Prontas as fábricas, Delmiro decide levar energia elétrica ás outras cidades da região. Como primeiro passo abre, por conta própria, cerca de 500 quilômetros de estradas de boa qualidade, ligando Pedra a outros municípios, onde desejava levar também suas idéias progressistas, associando-se a empresários locais.
Mas o sonho acabou na noite de 10 de outubro de 1917. Enquanto lia jornal na varanda de sua casa, Delmiro Gouveia foi morto com dois tiros. Os assassinos nunca foram descobertos.  As fábricas, em mão de herdeiros ainda muito jovens, foram finalmente vendidas para a Machine Cotton. Por razões de mercado internacional a empresa desativou as fábricas, demitiu os funcionários e destruiu quase todas as máquinas, paralisando inclusive a usina geradora de energia. A cidade de Pedra mudou de nome e chama-se hoje Delmiro Gouveia. Sua memória é preservada num pequeno museu – moderno, bonito, onde se pode conhecer de perto a saga industrial de um homem que viveu bem adiante de seu tempo, aplicando em suas empresas conceitos de gerenciamento que só há alguns anos passaram a se tornar comuns nos países industrializados.

Mas só passado do Baixo São Francisco deve histórias como esta. O presente traz uma grande preocupação aos moradores de todo o vale. A construção de um grande número de represas rio acima – Três Marias, Sobradinho, Itaparica e agora a de Xingó – mudou o comportamento do rio, reduzindo a disponibilidade de peixes, alterando o regime de cheias, e assim prejudicando o trabalho de pesca e mesmo o plantio nas margens férteis do rio. O grande volume de água que está sendo retirada do rio para projetos de irrigação e para o abastecimento de grandes cidades, como Aracaju, está tornando a lâmina d’água cada dia menor e o rio mais raso. Na maioria das cidades de beira- rio não há tratamento de esgotos, que são lançados diretamente no São Francisco. Por isso a poluição das águas já é bem visível e se não for controlada poderá acabar com a pesca profissional e mudar definitivamente o perfil social e econômico de toda a região. (nota 14)
Mas essa poluição ainda é pequena, diante dos problemas que já começam a surgir.

A construção de Xingó, alguns quilômetros acima de Piranha, pode mudar bastante a vazão do rio, especialmente em épocas de grande seca no sertão. O lago que irá forma Xingó é relativamente pequeno, já que a represa está sendo construída entre dois barracos profundos – quase um cânion. Assim, muitos ambientalistas temem que em ocasiões de pouca água não seja possível manter uma vazão adequada do rio, para que todos os projetos de irrigação existentes na região, além das cidades ribeirinhas possam continuar sendo abastecidos normalmente.
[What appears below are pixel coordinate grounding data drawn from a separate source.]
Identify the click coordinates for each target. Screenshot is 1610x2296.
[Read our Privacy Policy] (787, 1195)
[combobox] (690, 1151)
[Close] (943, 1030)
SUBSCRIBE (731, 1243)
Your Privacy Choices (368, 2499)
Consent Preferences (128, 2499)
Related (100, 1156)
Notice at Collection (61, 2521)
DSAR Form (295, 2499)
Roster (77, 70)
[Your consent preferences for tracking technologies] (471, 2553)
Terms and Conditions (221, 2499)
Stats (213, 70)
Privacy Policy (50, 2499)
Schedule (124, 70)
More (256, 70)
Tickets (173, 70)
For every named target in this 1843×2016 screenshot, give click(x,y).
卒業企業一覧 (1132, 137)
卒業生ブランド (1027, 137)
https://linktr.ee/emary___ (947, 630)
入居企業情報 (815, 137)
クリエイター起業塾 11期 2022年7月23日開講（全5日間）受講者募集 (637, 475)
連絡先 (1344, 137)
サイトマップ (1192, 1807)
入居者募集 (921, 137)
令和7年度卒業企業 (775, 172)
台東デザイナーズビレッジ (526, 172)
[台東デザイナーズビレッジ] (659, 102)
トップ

Na verdade, a equação irrigação versus produção de energia está longe de ser resolvida no São Francisco e é talvez a maior preocupação dos engenheiros da Companhia de Desenvolvimento do vale do São Francisco. A questão é complexa: o regime de águas do São Francisco é bastante irregular, pois boa parte de suas águas vem de afluentes pequenos e no alto sertão costuma passar bom tempo sem chover. Assim, muitos desses afluentes permanecem secos vários meses por ano. Quando isso acontece, as várias grandes represas que já funcionam ao longo do rio – Três Marias, Sobradinho, Itaparica e agora Xingó – precisam permanecer cheias, para que continuem produzindo energia. Com isso a vazão de suas comportas é reduzida, em escada, fazendo com que o nível geral do rio baixe ainda mais. Essa situação já pode ser percebida principalmente no Médio São Francisco, logo depois de Sobradinho, numa região onde se concentram grandes projetos de irrigação. Ali, nas estações mais secas as águas do rio baixam tanto que muitas bombas grandes são obrigadas a parar de funcionar. Além disso, as águas do São Francisco, muito baixas, impedem a navegação, prejudicando profundamente o transporte de mercadorias. (nota 15)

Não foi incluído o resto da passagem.